A study released today by the Center for American Progress Action Fund showed WellPoint, which insures more Americans than any other company, is pushing double-digit premium hikes in 11 states across the country.
WellPoint President Angela Braly blamed the economy and higher health care costs for the rate hike. She told lawmakers that the company lost $10 million on insurance for individuals in 2009, and cited increasing hospital costs as one of the reasons behind the high insurance rates.
"Less than a penny goes to health care profits. What are we going to do about the other 99 cents?" Braly said. "Insurers are among the least profitable parts of the health care system. The elephant in the room is the growth of health care spending. We are the tail on the elephant."
Lawmakers were hardly sympathetic, citing expensive corporate retreats and exorbitant salaries. Braly said she earns $1.1 million per year in addition to $8.5 million in stock compensation plus bonus. Documents obtained by the committee showed that WellPoint spent $27 million on company retreats in 2007 and 2008 at lavish resorts.
House members also accused Anthem executives of focusing on profits at the expense of their customers.
"I think a 39 percent rate increase at a time when people, Americans, are losing their jobs, losing their health care is so incredibly audacious, so irresponsible," said Rep. Jan Schakowsky, D-Ill.
WellPoint's profits last year totaled $4.2 billion. Braley said the profit was the result of an asset sale.
The company said its profit margin of about five percent is reasonable and relatively low, compared to the rest of the health care sector.
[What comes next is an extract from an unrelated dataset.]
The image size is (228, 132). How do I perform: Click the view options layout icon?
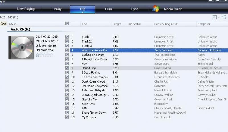[x=215, y=17]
WellPoint's profit margin was considerably lower than pharmaceutical firms, biotech firms and about the same as community hospitals.
Some customers say the insurance premium hike makes it virtually impossible for them to afford coverage.
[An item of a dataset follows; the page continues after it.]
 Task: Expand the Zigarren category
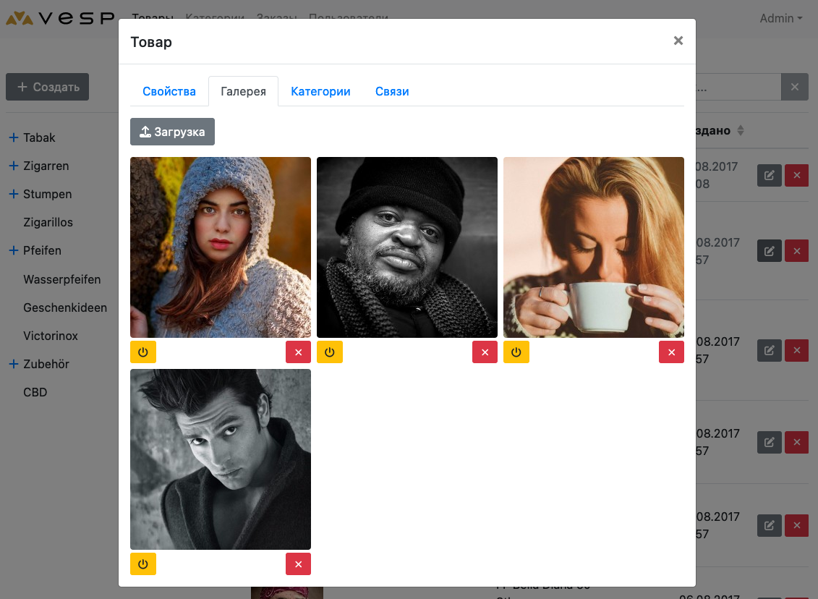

Julie Henrickson, a self-employed mother of two, got a letter from WellPoint saying her premium this year was going to go up by $310 a month.
"If I were to accept this new monthly premium of $1,352, thereby retaining my same current policy, this amount would be shy just $92 of my monthly home mortgage payment," Henrickson told lawmakers. "In this economically depressed environment, I find the fact of Anthem Blue Cross raising premium costs to individual policy holders by such high amounts truly unconscionable."
"If Anthem goes ahead with its desired rate increases," Anthem customer Jeremy Arnold of Los Angeles told lawmakers, "I will almost certainly be driven to a high-deductible policy and will have to hope that I don't get sick or injured. Hope is not an adequate health care policy."
Another customer Lauren Meister of West Hollywood, Calif., said all she's looking for is affordable insurance.
"I don't want to spend the next 15 years of my life looking forward to being 65 so I can get Medicare," Meister said.